Heat raced through my body. My eyelids fluttered and I think I moaned when I simply meant to exhale. How did he do this to me, every time?

Crap, he was distracting me again. I clamped down my lust and drilled him with my gaze. “Christos, you still haven’t told me about why you haven’t said the word ‘love’ in so long. I told you about Damian. You have to uphold your end.”

“I was getting to that.” He stood up and took a deep breath. Then he started pacing my living room, like he was running away from the truth, but he had nowhere to go except to let it out.

“The last woman I told I loved them was my mom. I told her pretty much every day, right up until the day she left my dad.

“I remember my dad begging her over and over not to leave because he loved her. I can hear his voice in my head, pleading ‘I love you, Vesile, I love you. Don’t go, my love. I need you.’ My mom ignored him and walked out the front door of our house.

“I hated her so much for leaving, I swore I would never make the mistake of telling a woman I loved her. Not even my mom.”

Christos looked like he was reliving the moment. I wanted to touch him, to comfort him, but I felt like he needed space. I sat on the couch, elbows on my knees, clasping my fingers in front of my face.

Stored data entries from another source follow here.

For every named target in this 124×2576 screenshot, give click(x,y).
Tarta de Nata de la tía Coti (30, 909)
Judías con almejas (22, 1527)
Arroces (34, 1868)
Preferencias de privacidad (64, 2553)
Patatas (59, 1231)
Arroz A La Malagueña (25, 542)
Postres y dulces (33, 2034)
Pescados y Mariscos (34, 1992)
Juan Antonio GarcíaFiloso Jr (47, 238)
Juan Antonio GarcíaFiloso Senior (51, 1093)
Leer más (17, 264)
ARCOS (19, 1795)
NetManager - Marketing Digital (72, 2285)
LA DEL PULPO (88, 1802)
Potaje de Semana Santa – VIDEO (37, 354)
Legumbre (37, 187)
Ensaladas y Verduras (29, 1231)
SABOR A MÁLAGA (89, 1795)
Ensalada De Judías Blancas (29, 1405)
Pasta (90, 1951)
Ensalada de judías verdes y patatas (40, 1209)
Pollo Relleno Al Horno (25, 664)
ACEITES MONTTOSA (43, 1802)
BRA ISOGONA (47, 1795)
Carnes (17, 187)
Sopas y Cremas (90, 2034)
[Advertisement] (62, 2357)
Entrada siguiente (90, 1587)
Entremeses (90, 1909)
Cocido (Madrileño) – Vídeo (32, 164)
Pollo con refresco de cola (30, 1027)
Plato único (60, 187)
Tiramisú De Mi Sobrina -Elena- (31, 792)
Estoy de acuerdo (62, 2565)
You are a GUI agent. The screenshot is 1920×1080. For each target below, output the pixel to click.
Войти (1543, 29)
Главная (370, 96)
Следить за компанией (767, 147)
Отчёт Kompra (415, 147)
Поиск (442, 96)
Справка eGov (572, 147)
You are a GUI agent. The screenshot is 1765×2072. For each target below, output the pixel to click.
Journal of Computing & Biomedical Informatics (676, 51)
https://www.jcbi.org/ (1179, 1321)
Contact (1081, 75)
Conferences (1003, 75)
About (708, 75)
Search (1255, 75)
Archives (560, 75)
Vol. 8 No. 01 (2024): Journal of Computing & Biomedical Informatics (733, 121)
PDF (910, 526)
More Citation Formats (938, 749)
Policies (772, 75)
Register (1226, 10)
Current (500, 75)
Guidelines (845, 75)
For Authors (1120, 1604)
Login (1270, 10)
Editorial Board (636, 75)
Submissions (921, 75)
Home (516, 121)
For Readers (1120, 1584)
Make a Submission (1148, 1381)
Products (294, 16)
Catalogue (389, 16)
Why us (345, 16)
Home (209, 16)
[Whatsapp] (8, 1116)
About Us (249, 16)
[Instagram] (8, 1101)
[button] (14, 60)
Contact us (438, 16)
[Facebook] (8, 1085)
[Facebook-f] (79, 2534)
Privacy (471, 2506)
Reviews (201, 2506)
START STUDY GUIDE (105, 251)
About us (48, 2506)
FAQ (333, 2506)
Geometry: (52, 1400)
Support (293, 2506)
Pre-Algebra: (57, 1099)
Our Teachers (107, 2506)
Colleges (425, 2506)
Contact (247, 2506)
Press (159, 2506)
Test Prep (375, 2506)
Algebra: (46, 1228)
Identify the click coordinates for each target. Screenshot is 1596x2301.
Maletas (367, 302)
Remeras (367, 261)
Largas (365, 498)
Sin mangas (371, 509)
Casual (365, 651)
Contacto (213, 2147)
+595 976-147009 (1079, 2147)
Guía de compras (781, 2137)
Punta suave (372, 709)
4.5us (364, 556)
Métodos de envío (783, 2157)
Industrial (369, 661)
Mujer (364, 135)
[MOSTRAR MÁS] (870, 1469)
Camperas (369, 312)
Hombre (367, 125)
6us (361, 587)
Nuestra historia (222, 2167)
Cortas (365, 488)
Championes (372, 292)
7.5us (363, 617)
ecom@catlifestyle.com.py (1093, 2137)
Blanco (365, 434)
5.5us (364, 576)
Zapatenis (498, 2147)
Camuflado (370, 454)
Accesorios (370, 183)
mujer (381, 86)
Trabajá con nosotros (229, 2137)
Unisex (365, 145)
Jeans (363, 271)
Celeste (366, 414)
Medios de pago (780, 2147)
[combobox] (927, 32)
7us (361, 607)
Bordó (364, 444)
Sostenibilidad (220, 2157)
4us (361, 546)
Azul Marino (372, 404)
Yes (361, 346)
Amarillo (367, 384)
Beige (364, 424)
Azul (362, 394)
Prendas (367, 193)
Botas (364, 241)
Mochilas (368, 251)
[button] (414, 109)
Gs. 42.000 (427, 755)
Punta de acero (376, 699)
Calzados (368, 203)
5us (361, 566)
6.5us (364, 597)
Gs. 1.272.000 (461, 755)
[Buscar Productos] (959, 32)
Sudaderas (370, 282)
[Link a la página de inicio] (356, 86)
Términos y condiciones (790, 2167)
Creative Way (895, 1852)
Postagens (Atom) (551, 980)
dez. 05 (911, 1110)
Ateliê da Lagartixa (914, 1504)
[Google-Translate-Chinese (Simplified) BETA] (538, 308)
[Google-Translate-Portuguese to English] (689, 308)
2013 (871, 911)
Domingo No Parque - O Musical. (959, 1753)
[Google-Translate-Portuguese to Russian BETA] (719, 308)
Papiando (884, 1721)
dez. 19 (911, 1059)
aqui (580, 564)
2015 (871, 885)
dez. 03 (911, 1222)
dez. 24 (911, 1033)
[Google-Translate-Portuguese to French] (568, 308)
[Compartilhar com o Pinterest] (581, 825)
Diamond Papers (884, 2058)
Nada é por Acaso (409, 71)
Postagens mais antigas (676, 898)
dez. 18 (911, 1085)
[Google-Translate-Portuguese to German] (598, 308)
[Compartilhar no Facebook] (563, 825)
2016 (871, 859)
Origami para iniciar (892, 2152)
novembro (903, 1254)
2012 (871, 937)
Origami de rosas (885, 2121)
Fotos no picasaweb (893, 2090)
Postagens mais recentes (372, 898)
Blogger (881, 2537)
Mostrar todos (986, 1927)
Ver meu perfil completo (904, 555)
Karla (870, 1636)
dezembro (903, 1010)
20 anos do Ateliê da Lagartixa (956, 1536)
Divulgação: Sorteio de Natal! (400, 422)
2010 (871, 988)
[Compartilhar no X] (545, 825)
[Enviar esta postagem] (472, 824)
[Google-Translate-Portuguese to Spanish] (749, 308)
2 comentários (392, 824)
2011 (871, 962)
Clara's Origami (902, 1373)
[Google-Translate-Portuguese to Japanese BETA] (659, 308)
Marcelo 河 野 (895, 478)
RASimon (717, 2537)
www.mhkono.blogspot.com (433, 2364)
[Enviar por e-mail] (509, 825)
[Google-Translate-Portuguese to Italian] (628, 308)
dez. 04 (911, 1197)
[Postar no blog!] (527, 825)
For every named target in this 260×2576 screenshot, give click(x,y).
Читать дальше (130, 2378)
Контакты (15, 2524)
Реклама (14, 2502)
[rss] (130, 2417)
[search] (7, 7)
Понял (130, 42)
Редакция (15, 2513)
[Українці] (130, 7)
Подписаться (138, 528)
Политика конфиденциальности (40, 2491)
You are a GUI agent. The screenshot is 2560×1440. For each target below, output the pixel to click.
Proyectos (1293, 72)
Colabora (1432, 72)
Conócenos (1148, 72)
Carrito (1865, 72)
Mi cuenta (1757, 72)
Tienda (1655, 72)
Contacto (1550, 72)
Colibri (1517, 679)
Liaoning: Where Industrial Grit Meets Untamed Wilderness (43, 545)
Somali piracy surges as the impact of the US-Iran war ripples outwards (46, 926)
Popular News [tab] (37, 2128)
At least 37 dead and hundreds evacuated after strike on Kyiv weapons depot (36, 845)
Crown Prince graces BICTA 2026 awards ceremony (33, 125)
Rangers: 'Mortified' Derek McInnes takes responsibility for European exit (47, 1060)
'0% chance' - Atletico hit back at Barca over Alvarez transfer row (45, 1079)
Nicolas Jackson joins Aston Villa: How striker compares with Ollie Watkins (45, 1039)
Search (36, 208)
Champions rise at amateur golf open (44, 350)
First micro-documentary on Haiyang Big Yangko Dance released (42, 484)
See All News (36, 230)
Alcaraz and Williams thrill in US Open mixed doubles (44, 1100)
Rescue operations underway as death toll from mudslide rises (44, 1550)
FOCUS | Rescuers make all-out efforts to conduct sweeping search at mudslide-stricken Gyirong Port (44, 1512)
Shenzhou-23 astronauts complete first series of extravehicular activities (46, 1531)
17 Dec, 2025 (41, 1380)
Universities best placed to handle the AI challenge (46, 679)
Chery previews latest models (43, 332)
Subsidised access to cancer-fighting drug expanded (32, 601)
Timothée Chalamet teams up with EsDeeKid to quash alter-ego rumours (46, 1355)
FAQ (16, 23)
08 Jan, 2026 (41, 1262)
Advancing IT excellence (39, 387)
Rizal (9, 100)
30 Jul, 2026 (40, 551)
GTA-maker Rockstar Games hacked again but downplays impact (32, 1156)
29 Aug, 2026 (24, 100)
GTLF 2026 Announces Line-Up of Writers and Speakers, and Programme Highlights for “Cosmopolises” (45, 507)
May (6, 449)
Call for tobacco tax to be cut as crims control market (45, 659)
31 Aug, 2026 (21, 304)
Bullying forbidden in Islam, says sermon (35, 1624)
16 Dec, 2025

“After that,” he said, “I tended not to trust any women. I avoided them. But when puberty hit, I had to make some sort of peace with women, because I felt that need for them, that yearning I couldn’t ignore.
 

“I made a vow that I wouldn’t let a woman get close to me like my dad had with my mom. It was too dangerous. I saw firsthand how it destroyed him, and the hurt my mom left with
me
was devastating. I wasn’t going to invite more pain in by loving someone like my dad had loved my mom.

“So every time one of the girls I was seeing mentioned love, I shut down, or played it off so we could hook up. I felt like shit, but I didn’t care. I wanted release, and they wanted it too. But it’s all I could give them. It was an escape from my pain.
 

“My broken heart never healed. I saw love as a prison, a place you willingly entered and shut the bars on yourself. A place where you risked being beaten without warning by the cruel people who trapped you inside.”

Christos exhaled deeply, slumping over.

The way he said it sounded so awful. I couldn’t wrap my head around it. “Do you still talk to your mom?”